Depois do banho de multidão que recebeu em Lisboa, a próxima viagem internacional do Papa Francisco não podia contrastar mais com a apoteótica Jornada Mundial da Juventude que reuniu cerca de 1,5 milhões de jovens em Portugal: no dia 31 deste mês, o líder da Igreja Católica viaja para a Mongólia, país asiático situado entre a China e a Rússia onde vivem apenas 1.500 católicos, apoiados por 77 missionários e um único bispo.
Desde o início do seu pontificado, o Papa Francisco tem defendido a necessidade de a Igreja abandonar a tentação do autocentrismo (e do eurocentrismo) e de ir ao encontro das periferias — todas elas, incluindo as geográficas, as existenciais e as humanas. O seu historial de viagens internacionais, que inclui múltiplos países onde o Cristianismo é uma minoria e onde nunca nenhum Papa tinha estado, é um sinal disso mesmo. Mas uma ida à Mongólia, um país que tem menos católicos do que muitas paróquias portuguesas, parece radical até para os padrões de Francisco.
O Papa parte de Roma às 18h30 do dia 31 de agosto e só aterra na capital da Mongólia, Ulaanbaatar, às 10h00 do dia 1 de setembro, após um voo de nove horas que será um desafio para a frágil saúde de Francisco. Por essa razão, o programa oficial inclui um dia inteiro de repouso após a viagem: só na manhã de 2 de setembro, 24 horas depois da aterragem, é que começam os compromissos públicos de Francisco na Mongólia.

########################################

#### Tarefas propostas:
a: Responda a estas perguntas sobre o texto da viagem do Papa à Mongólia:
(i) Quantos católicos vivem na Mongólia?
(ii) Que periferias são referidas como exemplo daquelas ao encontro das quais a Igreja deve ir?
(iii) A que horas e em que dia aterra o Papa em Ulaanbaatar?
b: Escreva a continuação do texto da viagem do Papa à Mongólia a partir da última frase.

Entradas guardadas
########################################

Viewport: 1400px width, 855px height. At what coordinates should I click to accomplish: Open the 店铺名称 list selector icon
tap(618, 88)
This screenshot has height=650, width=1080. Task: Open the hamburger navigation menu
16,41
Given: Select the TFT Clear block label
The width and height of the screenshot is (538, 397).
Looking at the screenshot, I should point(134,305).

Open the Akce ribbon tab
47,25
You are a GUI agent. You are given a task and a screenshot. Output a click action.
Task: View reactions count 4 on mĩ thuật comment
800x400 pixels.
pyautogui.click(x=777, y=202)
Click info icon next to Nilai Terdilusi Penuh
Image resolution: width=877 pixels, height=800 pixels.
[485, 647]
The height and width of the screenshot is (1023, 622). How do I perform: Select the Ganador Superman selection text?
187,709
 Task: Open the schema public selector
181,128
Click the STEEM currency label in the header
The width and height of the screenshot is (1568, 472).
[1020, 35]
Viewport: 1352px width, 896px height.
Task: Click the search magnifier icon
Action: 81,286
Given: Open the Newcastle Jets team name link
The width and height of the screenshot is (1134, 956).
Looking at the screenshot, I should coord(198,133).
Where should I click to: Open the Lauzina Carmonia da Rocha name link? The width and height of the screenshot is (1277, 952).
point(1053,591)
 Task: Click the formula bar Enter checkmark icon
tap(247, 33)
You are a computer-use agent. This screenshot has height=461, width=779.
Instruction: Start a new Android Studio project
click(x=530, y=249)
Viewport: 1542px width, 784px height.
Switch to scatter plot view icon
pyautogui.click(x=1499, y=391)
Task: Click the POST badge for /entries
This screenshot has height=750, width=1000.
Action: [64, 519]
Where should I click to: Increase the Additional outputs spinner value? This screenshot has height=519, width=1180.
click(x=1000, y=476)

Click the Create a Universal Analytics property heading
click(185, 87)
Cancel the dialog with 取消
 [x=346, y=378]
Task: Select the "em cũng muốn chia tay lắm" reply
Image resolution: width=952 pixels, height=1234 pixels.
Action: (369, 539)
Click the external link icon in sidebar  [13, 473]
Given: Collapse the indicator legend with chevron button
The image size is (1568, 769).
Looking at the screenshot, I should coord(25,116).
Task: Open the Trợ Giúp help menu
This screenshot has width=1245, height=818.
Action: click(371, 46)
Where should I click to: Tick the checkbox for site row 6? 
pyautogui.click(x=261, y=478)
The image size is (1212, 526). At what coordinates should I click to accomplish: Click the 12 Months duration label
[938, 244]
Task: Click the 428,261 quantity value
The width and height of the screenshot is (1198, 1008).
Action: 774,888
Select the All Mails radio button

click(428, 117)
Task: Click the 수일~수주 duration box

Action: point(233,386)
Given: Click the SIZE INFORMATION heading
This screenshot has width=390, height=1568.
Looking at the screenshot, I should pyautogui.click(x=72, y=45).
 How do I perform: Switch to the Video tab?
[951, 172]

########################################

#### Respostas:
a:
(i) 1.500 católicos.
(ii) As geográficas, as existenciais e as humanas.
(iii) Às 10h00 do dia 1 de setembro.

b:
Mas a viagem do Papa Francisco à Mongólia reveste-se de especial importância no momento atual: entalado entre a Rússia e a China, aquele histórico território com uma baixíssima densidade populacional é, na verdade, estratégico para que o Papa se mostre no terreno. Por um lado, Francisco continua a procurar contribuir com soluções diplomáticas para o fim da guerra na Ucrânia; por outro, prosseguem os esforços do Vaticano para manter uma relação estável com a China, país em que durante anos coexistiram duas Igrejas Católicas: uma oficial, apoiada pelo regime comunista e com bispos nomeados pelas autoridades chinesas, e outra clandestina, fiel a Roma e ao Papa, duramente perseguida pelo regime. Em 2018, Vaticano e Pequim, que não têm relações diplomáticas desde 1951, assinaram um acordo histórico com o objetivo de pôr fim àquela situação — mas o acordo já foi violado por Pequim e são muitos os críticos que acusam o Papa Francisco de vender a Igreja ao regime comunista.
Por todas estas razões, como escrevia recentemente a Associated Press, a simbólica viagem do Papa Francisco à Mongólia vai ser atentamente observada por Moscovo e por Pequim — ainda que o programa oficial inclua apenas visitas de cortesia às autoridades mongóis, encontros ecuménicos e inter-religiosos, encontros com os agentes pastorais que atuam na Mongólia e uma missa numa arena desportiva que deverá ser o ponto alto da passagem de Francisco pela Mongólia, que termina no dia 4 de setembro.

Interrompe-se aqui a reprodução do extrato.